One husband's greatest moment

April 03, 2000|By Joe Taylor

SO, JOE. What would you say has been the greatest moment of your life so far?"

My wife had reached for my hand and looked me straight in the eyes when she asked me this very dangerous question. I knew how a good husband would respond -- "It was the day I first looked into your eyes and realized that we would be spending the rest of our lives together."

But as romantic as these imaginary words sounded, she would know this response was hardly characteristic of her husband of 18 years. After all, I still laugh at the Three Stooges and frog-in-the-blender jokes.

Perhaps an even better response to my wife's question would have been to say that the greatest moment of my life was when our three children were born. Now don't get me wrong. I do love my wife and kids very much. I just never got into the whole labor thing. I tried to be the loving coach, but every time she hit the seven-centimeters-dilated point, I suddenly became the anti-Christ in her eyes. Once, she grabbed the collar of my Oxford shirt with both hands and began shredding.

I miraculously managed to avoid the shrapnel, but the anesthesiologist was less fortunate. I'm sure he still carries a button fragment deeply imbedded in his skull. But suddenly I realize that my wife will not let this question go. She wants a response. A loving response. An honest response. And she wants to know now. And suddenly the words leap out of my mouth, before I have any time to edit them or weigh them for damage control.

"The greatest moment of my life would have to be the day I met Brooks Robinson."

Visibly hurt, my wife withdrew her hand, rolled over on her side, and turned her back on me, a man who had spurned her affections for a 30-year-old memory of meeting his boyhood hero, Brooks Robinson, third baseman for the Baltimore Orioles.
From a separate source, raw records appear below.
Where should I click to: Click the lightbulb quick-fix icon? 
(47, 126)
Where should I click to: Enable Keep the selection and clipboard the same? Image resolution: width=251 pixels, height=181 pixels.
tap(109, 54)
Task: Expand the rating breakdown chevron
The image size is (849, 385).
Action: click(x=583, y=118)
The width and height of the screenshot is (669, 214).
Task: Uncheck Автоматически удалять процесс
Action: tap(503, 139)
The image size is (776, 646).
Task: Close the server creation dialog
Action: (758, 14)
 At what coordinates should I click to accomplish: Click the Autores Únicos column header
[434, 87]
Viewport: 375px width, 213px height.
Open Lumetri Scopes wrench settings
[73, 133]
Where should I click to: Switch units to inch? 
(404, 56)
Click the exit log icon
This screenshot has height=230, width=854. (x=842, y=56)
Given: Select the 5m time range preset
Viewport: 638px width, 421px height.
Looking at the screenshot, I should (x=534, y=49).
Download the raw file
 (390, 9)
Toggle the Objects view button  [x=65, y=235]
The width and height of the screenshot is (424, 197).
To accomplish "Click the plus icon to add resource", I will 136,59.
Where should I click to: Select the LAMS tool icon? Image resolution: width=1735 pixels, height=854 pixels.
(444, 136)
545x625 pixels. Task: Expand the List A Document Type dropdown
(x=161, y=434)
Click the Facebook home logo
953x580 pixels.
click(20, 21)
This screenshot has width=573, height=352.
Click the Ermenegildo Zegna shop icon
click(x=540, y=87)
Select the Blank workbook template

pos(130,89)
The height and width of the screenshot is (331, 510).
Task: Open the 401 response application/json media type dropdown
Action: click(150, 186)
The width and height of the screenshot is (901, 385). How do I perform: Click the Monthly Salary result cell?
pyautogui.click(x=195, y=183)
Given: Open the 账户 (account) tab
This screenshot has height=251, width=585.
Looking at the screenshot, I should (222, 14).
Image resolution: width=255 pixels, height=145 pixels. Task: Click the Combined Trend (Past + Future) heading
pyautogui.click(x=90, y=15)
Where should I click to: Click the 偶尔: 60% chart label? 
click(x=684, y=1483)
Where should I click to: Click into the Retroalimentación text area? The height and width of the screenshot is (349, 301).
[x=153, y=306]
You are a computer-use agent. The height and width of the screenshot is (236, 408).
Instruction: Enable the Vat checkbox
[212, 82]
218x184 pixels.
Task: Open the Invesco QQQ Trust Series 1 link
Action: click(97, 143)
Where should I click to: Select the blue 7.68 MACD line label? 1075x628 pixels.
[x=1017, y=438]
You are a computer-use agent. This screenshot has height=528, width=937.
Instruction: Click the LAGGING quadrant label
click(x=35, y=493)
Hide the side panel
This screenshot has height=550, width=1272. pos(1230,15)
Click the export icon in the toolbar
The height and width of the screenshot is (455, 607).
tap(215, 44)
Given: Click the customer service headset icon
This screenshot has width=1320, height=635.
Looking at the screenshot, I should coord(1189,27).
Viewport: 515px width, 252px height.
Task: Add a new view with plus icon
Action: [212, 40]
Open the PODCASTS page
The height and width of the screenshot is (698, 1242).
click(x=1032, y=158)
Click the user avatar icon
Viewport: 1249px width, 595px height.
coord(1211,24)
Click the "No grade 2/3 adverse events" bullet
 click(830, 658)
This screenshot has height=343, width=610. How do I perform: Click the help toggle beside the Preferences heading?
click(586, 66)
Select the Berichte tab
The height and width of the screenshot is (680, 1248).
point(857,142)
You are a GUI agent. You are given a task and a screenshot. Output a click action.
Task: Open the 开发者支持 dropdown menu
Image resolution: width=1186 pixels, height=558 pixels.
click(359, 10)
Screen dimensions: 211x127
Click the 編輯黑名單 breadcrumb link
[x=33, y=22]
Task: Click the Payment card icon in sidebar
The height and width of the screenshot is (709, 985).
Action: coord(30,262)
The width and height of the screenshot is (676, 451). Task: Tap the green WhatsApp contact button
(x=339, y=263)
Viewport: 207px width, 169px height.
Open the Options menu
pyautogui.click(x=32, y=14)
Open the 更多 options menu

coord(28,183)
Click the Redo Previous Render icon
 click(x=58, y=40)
I then made a feeble attempt to win back my wife's affection.

Brooks never gave up on anything that came his way, and I wasn't going to give up either.

"Come on Amy," I pleaded. "I was 12 years old. Little League baseball was my life, and Brooks represented everything I wanted to be. I even played Ping Pong every day just because I had read that Brooks credited his legendary agility to his skills with the paddle."

It's a shame that she wasn't even listening to a word I was saying because she missed hearing about that day in the June 1970 when I went to see the Orioles play the Twins with my Little League team.

An hour before the game started, I spotted Brooks signing autographs at the corner of the Orioles dugout, an interminable distance from the upper reserve seats at Memorial Stadium for a kid on a quest to meet his hero.

Several minutes later, I found myself in a mass of other young pilgrims each trying to vie for a holy relic in the form of an autograph.

Brooks must have been proud of the stretch I made to get that Sears and Roebuck baseball to him because he reached into the swarm and took my offering.

"Mr. Robinson," I stammered. "Could you please sign my baseball?"

"Sure, son," he replied in that warm Arkansas drawl of his.

And if my wife had awakened, she could have then heard about how I shook hands with Brooks.

At least I think we did. At least that's what I have convinced myself happened next on that day so long ago. And then I could tell her about the play he made that same day on a running bunt by Tony Oliva. Or about how he robbed Killabrew of at least a double.

But these stories would have to wait for another day.

As I drifted off to sleep I suddenly wondered what had been the greatest moment in Amy's life. I suppose there was no need for this question considering the fact she actually met Cal Ripken Jr. several years ago.

Joe Taylor is an English teacher who lives in Cecil County.